**** MATERIAL TO PROCESS ****

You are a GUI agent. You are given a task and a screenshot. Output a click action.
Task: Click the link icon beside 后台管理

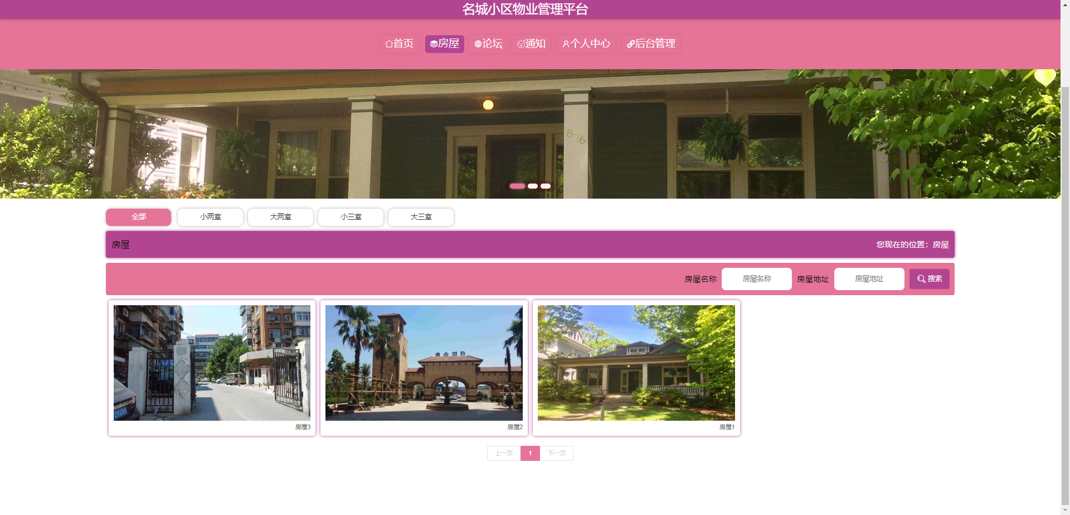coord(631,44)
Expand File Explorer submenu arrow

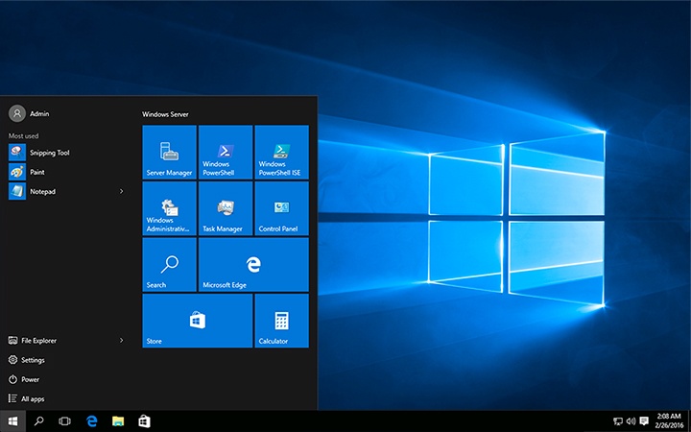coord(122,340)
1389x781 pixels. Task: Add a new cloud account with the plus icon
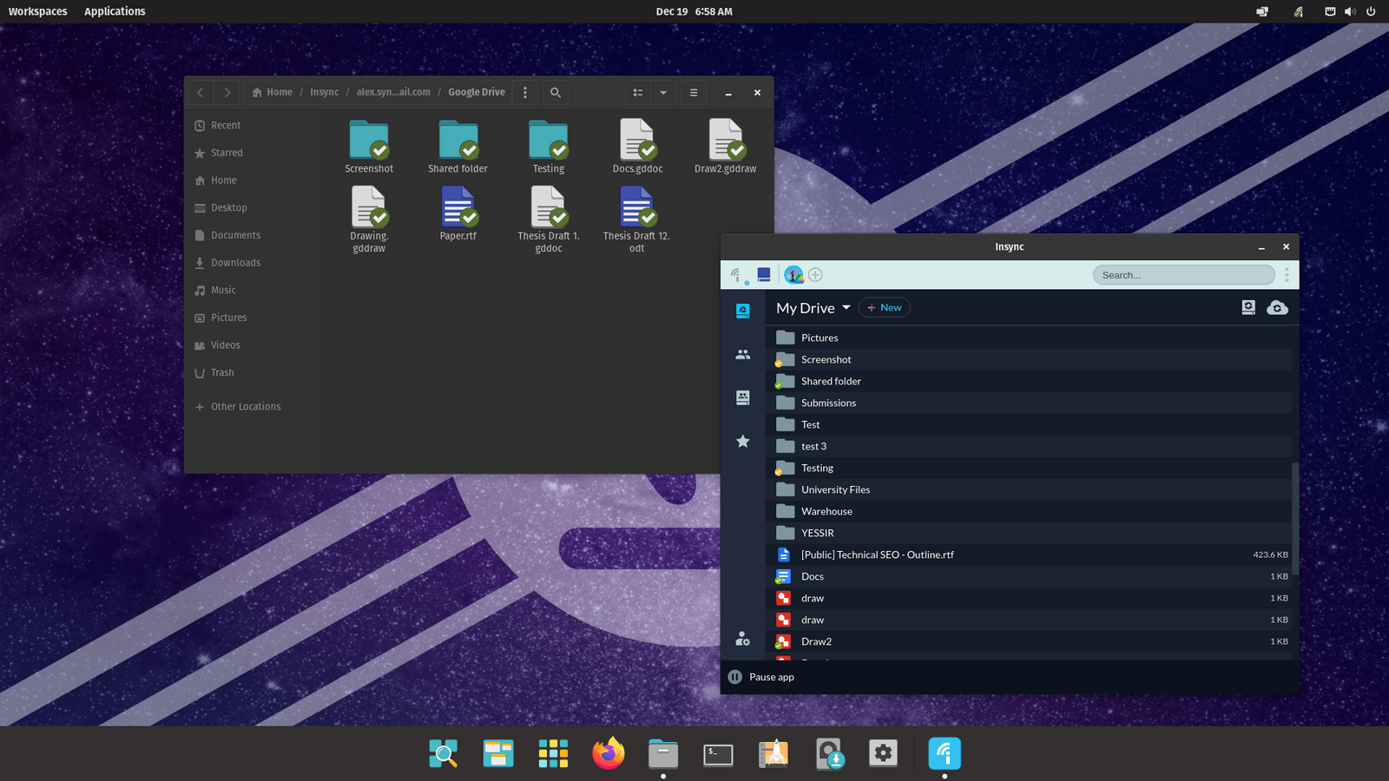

****

● THE PROBLEM
Copy the material above from the line with "Expand File Explorer submenu arrow" through the end, swapping "cloud" for "email" and leaving everything else unchanged. Leave the pictures out.

● EXERCISE OUTPUT
Expand File Explorer submenu arrow

coord(122,340)
1389x781 pixels. Task: Add a new email account with the plus icon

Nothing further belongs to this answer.